◆ **Work task**: The answer must consist only of the lines from the line with "Switch to DJ Reels workspace" to the line with "1000x538 pixels.", both included, exactly as they stand below.

◆ **Source information**:
====================

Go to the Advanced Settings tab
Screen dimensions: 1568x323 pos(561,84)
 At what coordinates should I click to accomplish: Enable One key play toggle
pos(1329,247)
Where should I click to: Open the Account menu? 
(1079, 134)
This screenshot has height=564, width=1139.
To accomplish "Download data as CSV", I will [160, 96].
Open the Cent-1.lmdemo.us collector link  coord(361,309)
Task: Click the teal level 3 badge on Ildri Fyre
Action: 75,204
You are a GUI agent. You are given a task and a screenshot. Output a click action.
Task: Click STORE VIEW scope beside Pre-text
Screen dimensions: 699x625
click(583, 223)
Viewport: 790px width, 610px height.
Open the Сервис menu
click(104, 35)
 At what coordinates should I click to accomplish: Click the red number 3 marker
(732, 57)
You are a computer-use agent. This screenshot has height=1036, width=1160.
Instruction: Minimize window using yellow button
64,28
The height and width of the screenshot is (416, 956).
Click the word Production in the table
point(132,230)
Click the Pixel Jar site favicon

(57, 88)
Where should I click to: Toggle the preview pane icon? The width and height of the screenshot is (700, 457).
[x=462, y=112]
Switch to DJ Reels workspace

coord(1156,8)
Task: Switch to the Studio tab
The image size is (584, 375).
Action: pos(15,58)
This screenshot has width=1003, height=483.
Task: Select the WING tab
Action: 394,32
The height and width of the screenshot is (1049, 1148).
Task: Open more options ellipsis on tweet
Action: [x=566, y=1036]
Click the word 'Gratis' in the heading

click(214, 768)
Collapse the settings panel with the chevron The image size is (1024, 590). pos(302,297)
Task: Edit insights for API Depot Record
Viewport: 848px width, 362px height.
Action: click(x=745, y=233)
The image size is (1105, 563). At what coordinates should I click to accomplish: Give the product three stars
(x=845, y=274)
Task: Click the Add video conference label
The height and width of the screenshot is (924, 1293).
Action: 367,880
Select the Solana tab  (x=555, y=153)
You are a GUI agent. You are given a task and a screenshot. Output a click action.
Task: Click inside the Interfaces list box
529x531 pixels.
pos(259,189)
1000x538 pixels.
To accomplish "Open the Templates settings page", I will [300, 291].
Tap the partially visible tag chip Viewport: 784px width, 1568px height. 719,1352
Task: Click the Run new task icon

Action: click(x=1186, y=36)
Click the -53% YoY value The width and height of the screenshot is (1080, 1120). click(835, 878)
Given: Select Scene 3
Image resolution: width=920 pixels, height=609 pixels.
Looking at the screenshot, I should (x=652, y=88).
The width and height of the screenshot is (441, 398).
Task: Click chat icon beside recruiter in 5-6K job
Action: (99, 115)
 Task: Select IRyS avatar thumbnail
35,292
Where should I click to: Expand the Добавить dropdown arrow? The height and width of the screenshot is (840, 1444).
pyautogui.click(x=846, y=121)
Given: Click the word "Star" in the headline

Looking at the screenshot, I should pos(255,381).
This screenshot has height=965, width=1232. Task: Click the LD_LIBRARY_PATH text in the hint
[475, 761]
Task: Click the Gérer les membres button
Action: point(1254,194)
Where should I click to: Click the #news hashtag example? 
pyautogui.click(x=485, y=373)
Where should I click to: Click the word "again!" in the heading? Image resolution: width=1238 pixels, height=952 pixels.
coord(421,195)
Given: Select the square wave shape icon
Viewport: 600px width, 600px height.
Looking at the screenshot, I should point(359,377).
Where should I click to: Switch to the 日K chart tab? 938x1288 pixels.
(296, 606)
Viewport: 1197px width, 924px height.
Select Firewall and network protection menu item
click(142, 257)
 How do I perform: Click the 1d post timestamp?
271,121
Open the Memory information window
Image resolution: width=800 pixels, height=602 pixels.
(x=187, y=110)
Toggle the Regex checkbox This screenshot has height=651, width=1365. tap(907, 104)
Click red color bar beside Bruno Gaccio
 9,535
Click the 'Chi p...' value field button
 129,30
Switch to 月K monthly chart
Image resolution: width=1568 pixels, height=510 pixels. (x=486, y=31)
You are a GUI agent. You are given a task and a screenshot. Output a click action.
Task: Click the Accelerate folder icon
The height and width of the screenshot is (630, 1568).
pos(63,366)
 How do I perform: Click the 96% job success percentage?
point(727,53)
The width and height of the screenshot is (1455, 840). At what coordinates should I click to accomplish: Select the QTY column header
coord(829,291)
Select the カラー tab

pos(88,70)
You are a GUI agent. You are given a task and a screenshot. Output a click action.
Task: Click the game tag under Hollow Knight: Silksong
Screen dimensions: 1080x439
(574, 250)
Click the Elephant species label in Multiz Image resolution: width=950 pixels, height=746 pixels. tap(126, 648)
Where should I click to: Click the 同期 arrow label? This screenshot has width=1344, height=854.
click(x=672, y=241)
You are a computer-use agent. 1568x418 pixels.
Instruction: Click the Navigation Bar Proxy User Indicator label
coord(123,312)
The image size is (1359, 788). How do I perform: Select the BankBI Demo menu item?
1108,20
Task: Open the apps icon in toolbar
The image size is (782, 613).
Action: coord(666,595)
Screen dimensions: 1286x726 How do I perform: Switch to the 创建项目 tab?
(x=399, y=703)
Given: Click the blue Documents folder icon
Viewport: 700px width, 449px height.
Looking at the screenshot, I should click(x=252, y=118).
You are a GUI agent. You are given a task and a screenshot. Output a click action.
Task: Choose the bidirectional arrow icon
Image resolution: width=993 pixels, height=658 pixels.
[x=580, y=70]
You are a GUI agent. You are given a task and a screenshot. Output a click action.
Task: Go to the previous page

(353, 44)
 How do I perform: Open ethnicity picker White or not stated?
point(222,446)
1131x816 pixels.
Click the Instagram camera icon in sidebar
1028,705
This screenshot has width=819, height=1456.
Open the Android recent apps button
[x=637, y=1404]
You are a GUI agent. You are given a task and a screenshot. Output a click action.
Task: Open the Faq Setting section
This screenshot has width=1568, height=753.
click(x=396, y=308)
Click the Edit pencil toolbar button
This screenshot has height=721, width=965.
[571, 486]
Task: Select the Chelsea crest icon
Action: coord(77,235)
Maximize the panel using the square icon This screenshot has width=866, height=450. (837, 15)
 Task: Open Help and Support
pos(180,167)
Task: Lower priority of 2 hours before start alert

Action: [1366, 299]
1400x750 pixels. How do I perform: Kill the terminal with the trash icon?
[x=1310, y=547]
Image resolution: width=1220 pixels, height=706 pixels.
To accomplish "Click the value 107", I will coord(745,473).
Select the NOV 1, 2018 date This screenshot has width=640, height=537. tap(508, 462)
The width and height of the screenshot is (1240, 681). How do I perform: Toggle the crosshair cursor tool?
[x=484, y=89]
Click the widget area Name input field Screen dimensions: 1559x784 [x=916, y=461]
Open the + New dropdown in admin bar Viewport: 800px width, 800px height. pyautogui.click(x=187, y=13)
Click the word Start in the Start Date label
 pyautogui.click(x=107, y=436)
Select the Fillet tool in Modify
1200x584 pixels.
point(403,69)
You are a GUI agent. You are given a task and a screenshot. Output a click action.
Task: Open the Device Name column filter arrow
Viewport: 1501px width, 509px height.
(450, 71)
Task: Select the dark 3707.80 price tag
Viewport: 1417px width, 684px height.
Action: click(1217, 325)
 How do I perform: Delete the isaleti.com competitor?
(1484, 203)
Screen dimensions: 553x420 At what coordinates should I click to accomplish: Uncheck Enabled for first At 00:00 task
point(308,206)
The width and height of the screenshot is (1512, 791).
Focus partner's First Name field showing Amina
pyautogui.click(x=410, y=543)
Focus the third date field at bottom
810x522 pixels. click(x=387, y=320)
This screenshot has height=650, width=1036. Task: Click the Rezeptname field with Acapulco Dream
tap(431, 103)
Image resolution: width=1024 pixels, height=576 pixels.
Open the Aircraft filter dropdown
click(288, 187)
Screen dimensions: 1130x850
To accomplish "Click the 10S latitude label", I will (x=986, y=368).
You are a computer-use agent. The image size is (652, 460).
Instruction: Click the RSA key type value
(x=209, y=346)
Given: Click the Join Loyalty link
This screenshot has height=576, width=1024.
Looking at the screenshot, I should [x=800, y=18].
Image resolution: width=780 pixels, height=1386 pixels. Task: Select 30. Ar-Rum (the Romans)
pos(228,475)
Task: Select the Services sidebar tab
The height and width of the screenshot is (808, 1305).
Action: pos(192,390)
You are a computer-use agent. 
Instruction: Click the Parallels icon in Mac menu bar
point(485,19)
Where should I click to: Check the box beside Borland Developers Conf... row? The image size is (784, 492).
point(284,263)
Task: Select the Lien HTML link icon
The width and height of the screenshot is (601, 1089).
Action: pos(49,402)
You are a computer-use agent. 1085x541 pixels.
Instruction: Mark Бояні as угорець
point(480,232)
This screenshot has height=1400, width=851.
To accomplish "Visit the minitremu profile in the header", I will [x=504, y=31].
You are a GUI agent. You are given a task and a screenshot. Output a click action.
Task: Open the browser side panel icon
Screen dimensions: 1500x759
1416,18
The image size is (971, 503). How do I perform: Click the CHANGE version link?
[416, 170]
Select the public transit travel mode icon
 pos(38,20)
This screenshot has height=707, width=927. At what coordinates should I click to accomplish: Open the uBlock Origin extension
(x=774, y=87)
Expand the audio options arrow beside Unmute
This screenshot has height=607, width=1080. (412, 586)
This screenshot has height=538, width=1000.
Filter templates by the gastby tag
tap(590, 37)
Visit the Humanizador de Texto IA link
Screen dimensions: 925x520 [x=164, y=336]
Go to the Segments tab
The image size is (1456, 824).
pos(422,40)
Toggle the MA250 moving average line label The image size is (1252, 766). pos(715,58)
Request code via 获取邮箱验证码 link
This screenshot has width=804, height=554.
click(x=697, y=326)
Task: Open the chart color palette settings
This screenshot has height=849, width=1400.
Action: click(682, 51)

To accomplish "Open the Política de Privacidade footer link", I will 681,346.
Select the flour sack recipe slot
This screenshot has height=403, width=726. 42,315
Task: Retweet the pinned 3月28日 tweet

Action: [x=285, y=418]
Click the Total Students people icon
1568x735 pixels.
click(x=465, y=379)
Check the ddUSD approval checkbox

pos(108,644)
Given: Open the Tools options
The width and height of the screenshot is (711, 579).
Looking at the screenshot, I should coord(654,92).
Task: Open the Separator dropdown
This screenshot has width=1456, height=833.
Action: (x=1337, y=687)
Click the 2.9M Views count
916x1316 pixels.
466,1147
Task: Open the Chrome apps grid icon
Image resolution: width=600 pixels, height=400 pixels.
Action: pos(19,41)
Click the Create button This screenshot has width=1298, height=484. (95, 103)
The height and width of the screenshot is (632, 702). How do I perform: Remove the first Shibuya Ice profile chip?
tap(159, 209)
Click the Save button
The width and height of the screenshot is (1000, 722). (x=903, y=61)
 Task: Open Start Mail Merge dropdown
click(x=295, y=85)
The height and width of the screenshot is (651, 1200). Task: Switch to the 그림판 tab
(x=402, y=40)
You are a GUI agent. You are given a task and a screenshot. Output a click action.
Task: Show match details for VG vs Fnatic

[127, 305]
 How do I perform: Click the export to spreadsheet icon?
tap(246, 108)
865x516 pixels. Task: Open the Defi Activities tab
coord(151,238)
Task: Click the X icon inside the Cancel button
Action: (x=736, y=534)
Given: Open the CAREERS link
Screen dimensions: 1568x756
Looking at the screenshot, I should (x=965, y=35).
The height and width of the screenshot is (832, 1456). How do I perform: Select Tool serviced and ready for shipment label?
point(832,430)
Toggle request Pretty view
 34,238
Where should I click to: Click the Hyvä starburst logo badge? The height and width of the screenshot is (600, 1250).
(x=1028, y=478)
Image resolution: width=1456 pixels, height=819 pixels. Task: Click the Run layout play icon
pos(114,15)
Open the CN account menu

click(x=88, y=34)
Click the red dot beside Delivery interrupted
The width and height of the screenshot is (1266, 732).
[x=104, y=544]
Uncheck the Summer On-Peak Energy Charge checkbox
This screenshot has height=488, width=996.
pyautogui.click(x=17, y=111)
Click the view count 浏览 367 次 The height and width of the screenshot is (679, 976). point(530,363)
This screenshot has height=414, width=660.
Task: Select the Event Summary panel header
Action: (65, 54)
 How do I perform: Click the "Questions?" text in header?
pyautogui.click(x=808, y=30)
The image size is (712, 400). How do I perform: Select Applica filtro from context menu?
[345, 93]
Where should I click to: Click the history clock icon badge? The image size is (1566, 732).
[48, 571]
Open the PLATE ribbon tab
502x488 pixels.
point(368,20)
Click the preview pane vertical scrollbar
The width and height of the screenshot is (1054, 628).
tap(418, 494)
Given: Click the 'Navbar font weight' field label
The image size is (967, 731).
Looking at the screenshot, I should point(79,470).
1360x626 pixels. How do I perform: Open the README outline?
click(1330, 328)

====================

◆ **Exercise output**:
Switch to DJ Reels workspace

coord(1156,8)
Task: Switch to the Studio tab
The image size is (584, 375).
Action: pos(15,58)
This screenshot has width=1003, height=483.
Task: Select the WING tab
Action: 394,32
The height and width of the screenshot is (1049, 1148).
Task: Open more options ellipsis on tweet
Action: [x=566, y=1036]
Click the word 'Gratis' in the heading

click(214, 768)
Collapse the settings panel with the chevron The image size is (1024, 590). pos(302,297)
Task: Edit insights for API Depot Record
Viewport: 848px width, 362px height.
Action: click(x=745, y=233)
The image size is (1105, 563). At what coordinates should I click to accomplish: Give the product three stars
(x=845, y=274)
Task: Click the Add video conference label
The height and width of the screenshot is (924, 1293).
Action: 367,880
Select the Solana tab  (x=555, y=153)
You are a GUI agent. You are given a task and a screenshot. Output a click action.
Task: Click inside the Interfaces list box
529x531 pixels.
pos(259,189)
1000x538 pixels.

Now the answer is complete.